Bis-(R)-MTPA ester of 2 (3)

(S)-MTPA chloride (5.0 μl, 27 μmol) was added to a solution of 2 (1.7 mg, 3.3 μmol) in dry pyridine (1 ml) at room temperature. After 18 h, the reaction mixture was concentrated to dryness and purified by silica-gel column chromatography (n-hexane/EtOAc=1:0-1:1), to yield 3 (1.6 mg, 42%): 1H NMR (500 MHz, CDCl3) δ 0.87 (3 H, d, J=7.0 Hz, H-26), 0.91 (3 H, t, J=7.4 Hz, H-30), 1.04 (3 H, s, H-27), 1.34 (1 H, ddd, J=12.0, 12.0, 12.0 Hz, H-6α), 1.73 (3 H, s, H-28), 1.79 (1 H, m, H-14), 1.82 (1 H, m, H-5), 1.82 (1 H, m, H-6β), 1.85 (1 H, m, H-14), 1.85 (1 H, m, H-17a), 2.20 (1 H, m, H-10), 2.40 (dd, J=14.3, 11.5 Hz, H-17b), 2.78 (1 H, m, H-8), 2.83 (1 H, dd, J=5.0, 5.0 Hz, H-13), 4.87 (1 H, s, H-19), 4.91 (1 H, dd, J=11.5, 4.7 Hz, H-9), 5.05 (1 H, dd, J=14.8, 11.5 Hz, H-16), 5.10 (1 H, d, J=10.0 Hz, H-11), 5.28 (1 H, m, H-15), 5.30 (1 H, m, H-7), 5.48 (1 H, ddd, J=10.0, 5.0, 2.4 Hz, H-12); HR-ESITOFMS m/z 965.3652 [M+Na]+ (calcd for C51H56F6O10Na, 965.3670).

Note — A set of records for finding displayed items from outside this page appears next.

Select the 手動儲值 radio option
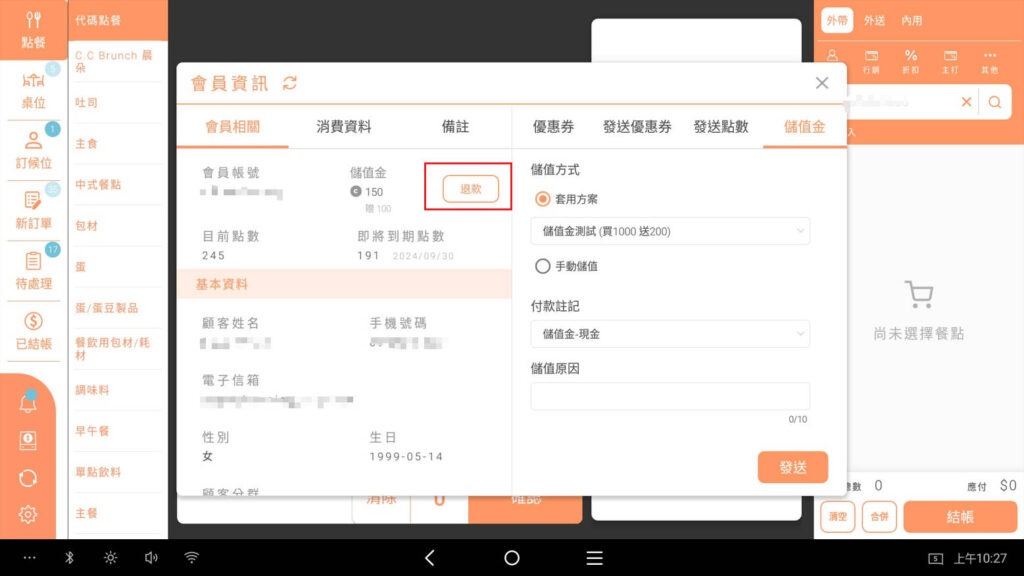Image resolution: width=1024 pixels, height=576 pixels. [543, 267]
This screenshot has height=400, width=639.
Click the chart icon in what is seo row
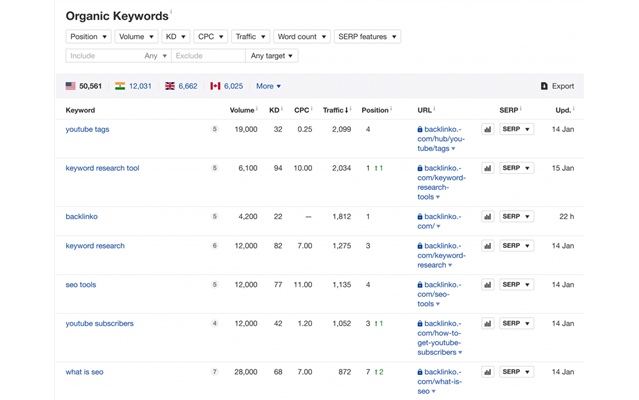tap(488, 372)
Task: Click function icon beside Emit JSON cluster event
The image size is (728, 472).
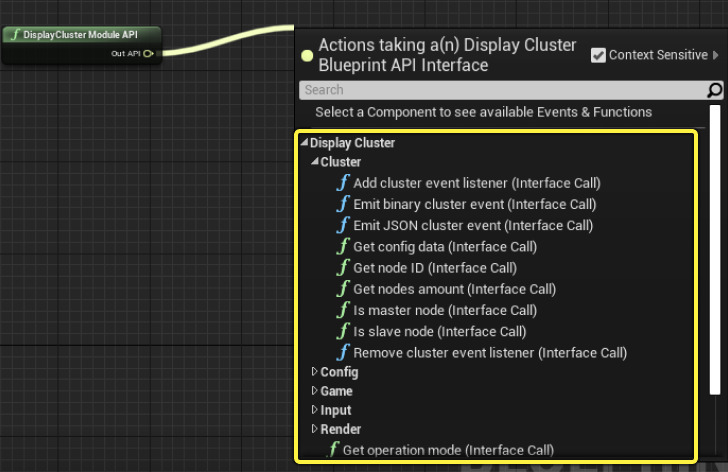Action: 344,225
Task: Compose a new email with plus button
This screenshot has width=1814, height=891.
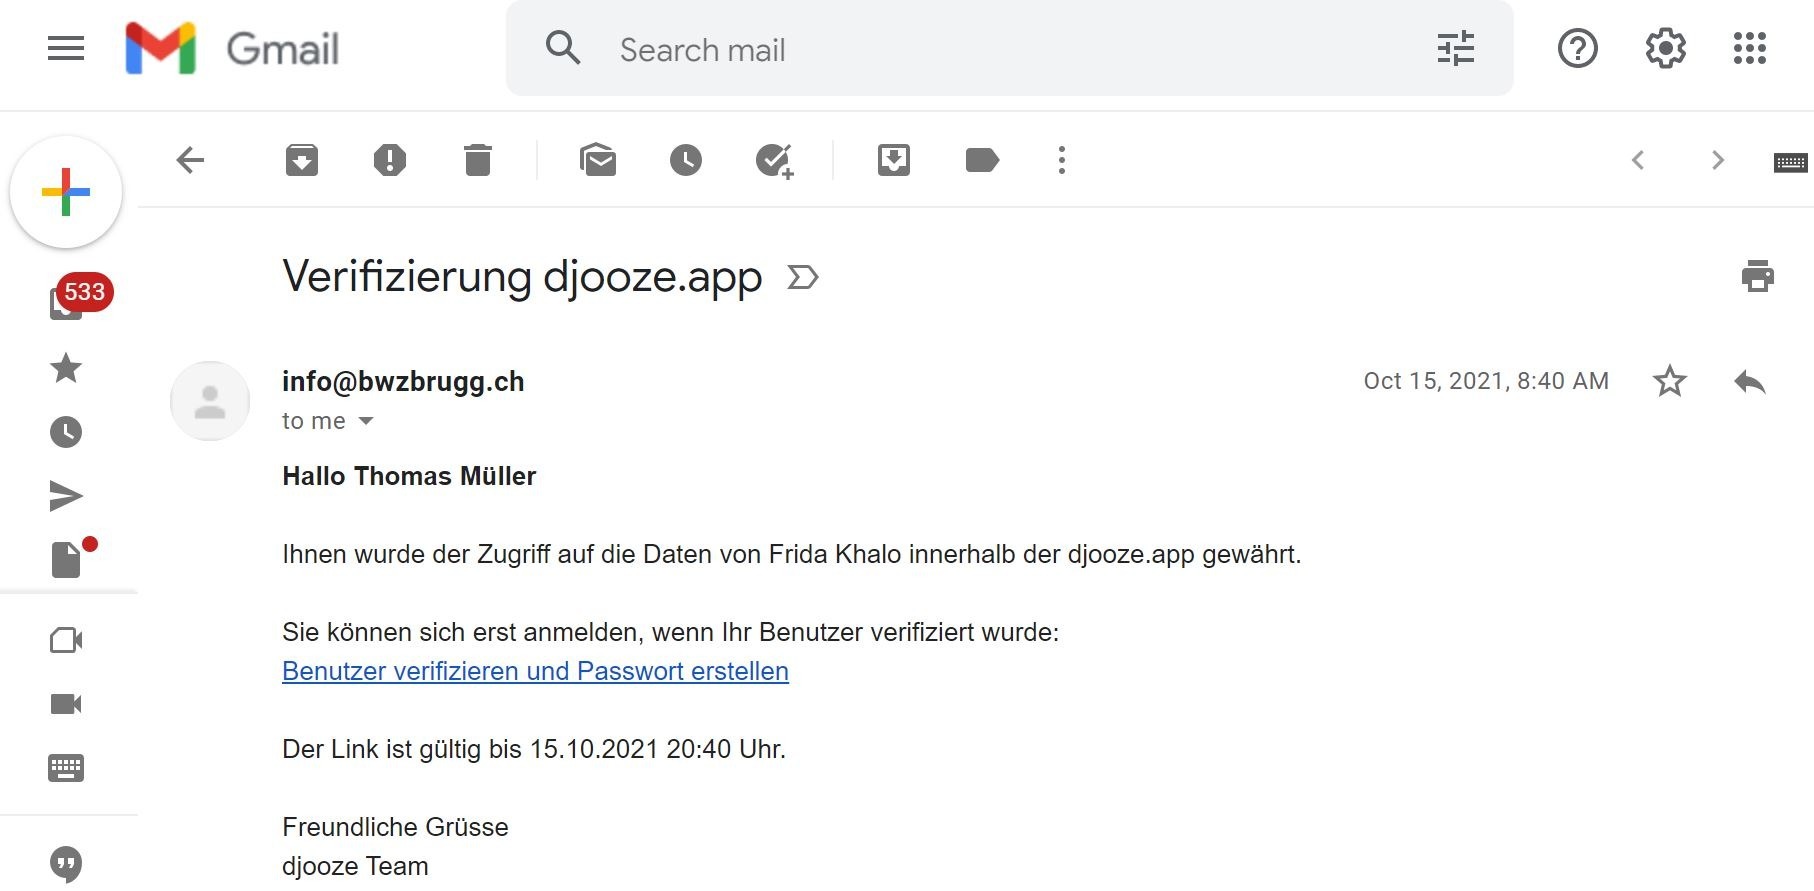Action: [66, 192]
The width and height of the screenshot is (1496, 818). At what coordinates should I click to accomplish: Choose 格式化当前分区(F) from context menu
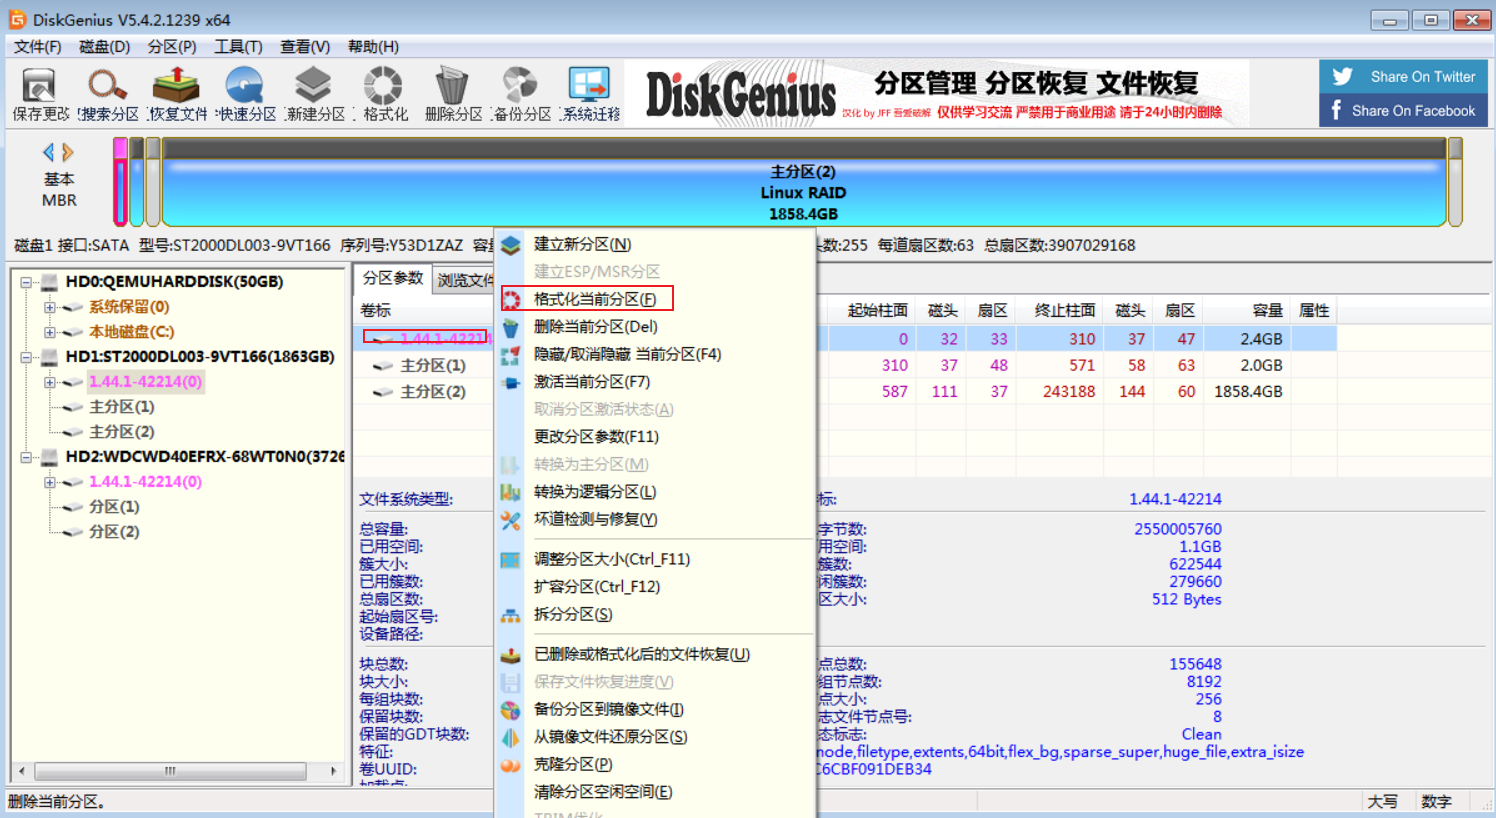(x=595, y=299)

Bis-(S)-MTPA ester of 2 (4)

In the same manner as described for 3, 4 (1.3 mg) was prepared from 1.7 mg of 2: 1H NMR (500 MHz, CDCl3) δ 0.73 (3 H, d, J=7.0 Hz, H-26), 0.91 (3 H, t, J=7.4 Hz, H-30), 1.05 (3 H, s, H-27), 1.25 (1 H, ddd, J=11.7, 11.7, 11.7 Hz, H-6α), 1.72 (1 H, m, H-6β), 1.73 (3 H, s, H-28), 1.80 (1 H, m, H-14), 1.82 (1 H, m, H-5), 1.85 (1 H, m, H-14), 1.86 (1 H, m, H-17a), 2.20 (1 H, m, H-10), 2.41 (dd, J=14.0, 11.7 Hz, H-17b), 2.79 (1 H, m, H-8), 2.85 (1 H, dd, J=5.0, 5.0 Hz, H-13), 4.86 (1 H, dd, J=11.6, 4.7 Hz, H-9), 4.88 (1 H, s, H-19), 5.06 (1 H, dd, J=14.9, 11.7 Hz, H-16), 5.28 (1 H, m, H-7), 5.29 (1 H, m, H-15), 5.32 (1 H, d, J=10.0 Hz, H-11), 5.56 (1 H, ddd, J=10.0, 5.0, 2.4 Hz, H-12); HR-ESITOFMS m/z 965.3679 [M+Na]+ (calcd for C51H56F6O10Na, 965.3670).

Biological assays

Antimicrobial assay16 and cytotoxic assay17 were carried out according to the procedures previously described.